The family of Torpedosporaceae was introduced with two Torpedospora species and Glomerulispora mangrovis (an asexual morph), based on molecular analysis of partial sequences of the nuclear SSU and LSU ribosomal DNA (Jones et al. 2014). Hence, the family then comprised two genera: Torpedospora and Glomerulispora (Jones et al. 2014). However, Glomerulispora mangrovei, was later grouped with the two Torpedospora species such that these generic names are considered synonyms (Abdel-Wahab et al. 2010, Jones et al. 2015). Based on the widespread utility of Torpedospora and its priority, the use of Torpedospora over Glomerulispora was recommended by Réblová et al. (2016). The family groups were placed in the Hypocreomycetidae subclass, in order incertae sedis (Jones et al. 2014, Maharachchikumbura et al. 2015b). Subsequently, Jones et al. (2015) had referred the family to a new order of Torpedosporales, and this was followed by Maharachchikumbura et al. (2016b) and Wijayawardene et al. (2018a).

==Description==
Members within the family of Torpedosporaceae generally have a sexual morph, which has a perithecial (flask shaped structured) ascomata, which is hyaline (glass-like), immersed or superficial. They are subglobose (in shape), ostiolate (having an ostiole, a small hole or opening), papillate (covered in small hairs), subcarbonaceous to coriaceous (leather-like). They have a narrow paraphyses (filament-like support structure), which is irregular, persistent or early deliquescing (dissolving into a liquid state). They have an 8-spored asci, which is unitunicate (single-walled), thin-walled, clavate (club-shaped) to ellipsoidal, short pedicellate (small stemmed) and lacking an apical ring. They also have an early deliquescing. The ascospores are fasciculate (bundled), hyaline, cylindrical to ellipsoidal (in shape). They are 3–5-septate (divided into sections), with several radiating appendages at one or both ends. They also have a sexual morph, which is hyphomycetous (they produce conidia on hyphae). Th hyphae are septate, branched and hyaline. The conidiophores are present or obsolete, cylindrical (in form), clavate, septate or aseptate, acrogenous (increasing by growth from the extremity) or laterally on the hyphae. They are also hyaline to light brown in shade. The conidia are holoblastic (they divide into smaller cells) and are irregularly helicoid (spiral shaped), muriform (chambered), with the cells of the conidia tightly fused and more or less similar in size and colour. The conidia are also acrogenous, solitary, constricted at the septa and yellow to brown (in colour). They can also have up to 50 conidial cells.

==Distribution==
It has a scattered, marine based cosmopolitan distribution. Including places such as the Red Sea, near Singapore, and near Malaysia.

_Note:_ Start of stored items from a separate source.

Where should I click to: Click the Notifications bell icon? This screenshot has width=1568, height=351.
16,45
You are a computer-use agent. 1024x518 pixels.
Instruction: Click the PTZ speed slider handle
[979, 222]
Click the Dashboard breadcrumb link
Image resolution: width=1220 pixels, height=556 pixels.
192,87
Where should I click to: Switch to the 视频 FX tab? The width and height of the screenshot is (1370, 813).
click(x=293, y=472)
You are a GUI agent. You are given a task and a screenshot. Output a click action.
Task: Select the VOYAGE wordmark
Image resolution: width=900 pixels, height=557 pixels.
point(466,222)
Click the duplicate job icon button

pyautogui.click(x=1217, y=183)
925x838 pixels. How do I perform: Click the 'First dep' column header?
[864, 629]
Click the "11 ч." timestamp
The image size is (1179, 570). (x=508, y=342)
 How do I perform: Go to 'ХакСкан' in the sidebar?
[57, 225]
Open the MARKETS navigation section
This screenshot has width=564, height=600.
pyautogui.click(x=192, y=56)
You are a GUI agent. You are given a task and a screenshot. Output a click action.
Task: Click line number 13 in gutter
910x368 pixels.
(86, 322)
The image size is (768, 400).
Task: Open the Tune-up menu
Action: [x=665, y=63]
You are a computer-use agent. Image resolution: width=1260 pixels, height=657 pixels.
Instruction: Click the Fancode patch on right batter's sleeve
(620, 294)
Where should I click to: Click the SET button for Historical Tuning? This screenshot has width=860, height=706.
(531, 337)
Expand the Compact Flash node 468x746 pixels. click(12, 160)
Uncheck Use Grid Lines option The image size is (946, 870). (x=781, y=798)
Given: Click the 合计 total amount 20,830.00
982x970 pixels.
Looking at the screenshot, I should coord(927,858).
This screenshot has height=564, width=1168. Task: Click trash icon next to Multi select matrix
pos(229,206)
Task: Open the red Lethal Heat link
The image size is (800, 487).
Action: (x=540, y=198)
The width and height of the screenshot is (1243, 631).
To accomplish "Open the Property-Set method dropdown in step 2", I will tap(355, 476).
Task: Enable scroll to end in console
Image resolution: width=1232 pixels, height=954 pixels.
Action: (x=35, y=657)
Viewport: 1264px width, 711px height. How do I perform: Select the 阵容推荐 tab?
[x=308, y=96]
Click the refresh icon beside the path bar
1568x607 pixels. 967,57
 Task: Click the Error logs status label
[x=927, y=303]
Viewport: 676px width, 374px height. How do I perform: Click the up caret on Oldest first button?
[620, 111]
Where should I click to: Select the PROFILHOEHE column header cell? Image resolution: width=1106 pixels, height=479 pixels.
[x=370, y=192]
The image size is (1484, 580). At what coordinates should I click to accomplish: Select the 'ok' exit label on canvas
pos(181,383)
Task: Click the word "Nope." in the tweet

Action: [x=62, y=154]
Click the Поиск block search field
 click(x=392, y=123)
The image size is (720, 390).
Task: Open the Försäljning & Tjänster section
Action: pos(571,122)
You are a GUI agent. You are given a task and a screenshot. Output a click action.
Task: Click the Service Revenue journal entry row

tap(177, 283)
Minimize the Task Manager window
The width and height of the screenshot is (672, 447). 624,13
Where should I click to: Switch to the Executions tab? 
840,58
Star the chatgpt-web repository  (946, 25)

For example, species Torpedospora radiata has been recorded as found in (or near) Australia, Bahamas, Belize, Brazil, Brunei, Egypt, France, Galapagos, Hong Kong, India, Indonesia, Italy, Ivory Coast, Japan, Kuwait, Liberia, Malaysia, Martinique, Mexico, New Zealand, Norway, Philippines, Portugal, Republic of Trinidad and Tobago, Samoa, Saudi Arabia, Seychelles, Sierra Leone, the Society Islands, Sri Lanka, Spain, Taiwan, Thailand, USA and Wales.

==Habitat==
Torpedospora radiata generally occurs on decorticated wood (with removed bark). It has also been found on dead mangrove wood, sand, seagrasses, dead leaves, dead bamboo and driftwood. Although, it has rarely been reported in the colonization of submerged wood in the sea (Tan et al. 1989; Alias and Jones 2000).